DEAR ABBY: I just had to write after reading the letter from the lady who signed herself, "Tired of All This Misbehaving."
I am 80, and I found her remarks offensive. When I was retired by my employer, I couldn't manage on my Social Security check. I tried to find another job, but no one wanted to hire me at my age.
A male acquaintance retired soon after, and realized that he, too, didn't have the funds to keep his apartment. I had a five-bedroom townhouse, and thought of renting out some rooms. However, a lawyer friend told me that if I advertised for roomers I would have to rent to anyone who had the money; I could not pick and choose. I was afraid to do that because I would continue to live there, too.

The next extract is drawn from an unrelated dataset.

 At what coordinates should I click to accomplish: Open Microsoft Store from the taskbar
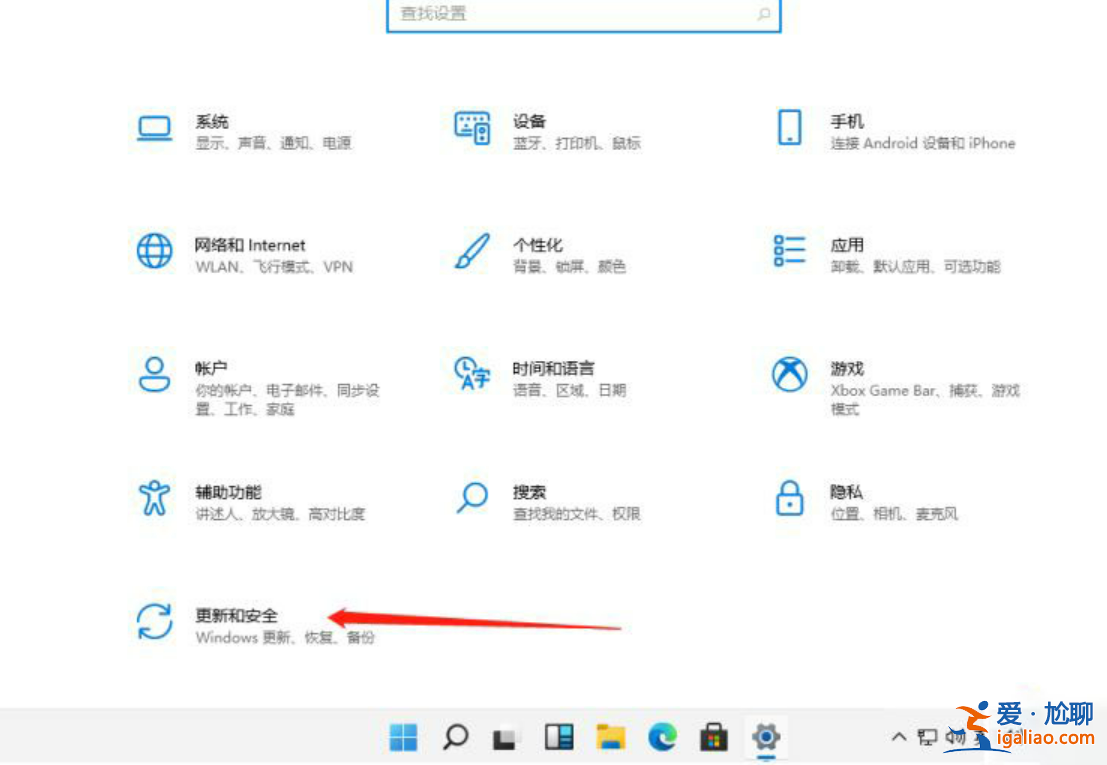point(714,737)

So I invited this man, who was a trusted neighbor, to share my home and expenses. This way we both could live in comfort, and it would cost us less money. We go shopping and attend church together. We also visit friends who are now in nursing homes. We have never slept together or had sex.
I know of other seniors who have similar arrangements so they can live decently and not go broke in the bargain. Recently, another senior male has joined us. We share expenses and household chores so it's easier on all of us. We get along like a family of sisters and brothers. Marrying just so outsiders won't criticize one's living arrangement is not always the right thing to do.
Please print this, Abby. I want people to know that it isn't always "living in sin" or "shacking up" as that lady thinks. –- AN ABBY FAN IN PENNSYLVANIA
DEAR FAN: I'm please to print your letter. As I said to the woman whose letter prompted yours, "Seniors who live together choose to do so for a variety of reasons, which are usually well thought out." People should not judge others.
DEAR ABBY: My fiancee is having financial problems. I want to help her, but she insists that I shouldn't because she'll be mad at me. I really want to help her. I don't like to see her struggle, and I have the money to do it -– plus, we're being married soon, so what's the big deal? What should I do? –- IN LOVE IN FLORIDA
DEAR IN LOVE: Don't force your help on your fiancee after she has refused it. This could be an important learning experience for her, and it's a chance for you to see her level of ingenuity and perseverance. I respect her stance and for not taking the easy way out. For the time being, be patient and keep your checkbook closed.
DEAR ABBY: I have a friend whose husband tries to scare his 2-year-old child by jumping out of closets, from behind trees, etc.
I have seen the child tremble, cry and turn pale. The man thinks it is a "fun time" with his child.
What do you think of his behavior? He will see your answer. -– CONCERNED IN PHOENIX
DEAR CONCERNED: I hope you'll make sure he sees it. There is nothing "fun" about traumatizing a child. The father is sadistic, and he should consult with a psychotherapist to understand why he gets pleasure out of his child's pain, and to learn firsthand how damaging his "scare tactics" are.
If he refuses to stop, he should be reported to Children's Protective Services.